===== TASK INPUT

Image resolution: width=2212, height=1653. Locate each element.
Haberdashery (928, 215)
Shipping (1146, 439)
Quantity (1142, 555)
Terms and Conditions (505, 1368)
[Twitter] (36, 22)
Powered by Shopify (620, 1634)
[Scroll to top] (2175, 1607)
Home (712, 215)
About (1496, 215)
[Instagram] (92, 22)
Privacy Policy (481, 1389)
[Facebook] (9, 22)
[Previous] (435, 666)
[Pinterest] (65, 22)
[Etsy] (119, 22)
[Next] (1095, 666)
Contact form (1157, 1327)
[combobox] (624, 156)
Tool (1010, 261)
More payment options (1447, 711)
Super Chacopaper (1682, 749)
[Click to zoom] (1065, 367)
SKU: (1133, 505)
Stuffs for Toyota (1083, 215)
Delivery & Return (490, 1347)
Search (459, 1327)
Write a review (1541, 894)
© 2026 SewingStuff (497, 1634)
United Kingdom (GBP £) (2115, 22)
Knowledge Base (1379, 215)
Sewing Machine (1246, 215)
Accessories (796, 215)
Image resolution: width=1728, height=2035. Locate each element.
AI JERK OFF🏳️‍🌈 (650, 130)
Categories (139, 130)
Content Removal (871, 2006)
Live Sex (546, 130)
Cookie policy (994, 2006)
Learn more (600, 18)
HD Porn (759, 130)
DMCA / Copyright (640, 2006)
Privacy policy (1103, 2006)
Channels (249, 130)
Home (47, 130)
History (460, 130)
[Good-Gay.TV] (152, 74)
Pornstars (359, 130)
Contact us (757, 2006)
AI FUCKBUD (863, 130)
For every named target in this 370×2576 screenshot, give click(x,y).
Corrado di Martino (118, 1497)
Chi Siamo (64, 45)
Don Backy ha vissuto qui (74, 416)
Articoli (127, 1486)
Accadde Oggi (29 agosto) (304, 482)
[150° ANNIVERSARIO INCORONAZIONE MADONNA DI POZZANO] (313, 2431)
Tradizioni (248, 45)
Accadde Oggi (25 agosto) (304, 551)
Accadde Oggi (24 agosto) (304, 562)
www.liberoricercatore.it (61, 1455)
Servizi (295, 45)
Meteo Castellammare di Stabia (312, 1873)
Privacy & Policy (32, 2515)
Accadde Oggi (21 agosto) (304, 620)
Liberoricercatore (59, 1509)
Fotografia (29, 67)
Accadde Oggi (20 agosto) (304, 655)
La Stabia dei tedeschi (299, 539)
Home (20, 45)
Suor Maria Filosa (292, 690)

==========

# TASK ITEM
For the span from the line containing "Liberoricercatore (59, 1509)" through the last line of the entries above, transcribe each line exactly and leave out everything else.

# EXERCISE RESPONSE
Liberoricercatore (59, 1509)
Fotografia (29, 67)
Accadde Oggi (20 agosto) (304, 655)
La Stabia dei tedeschi (299, 539)
Home (20, 45)
Suor Maria Filosa (292, 690)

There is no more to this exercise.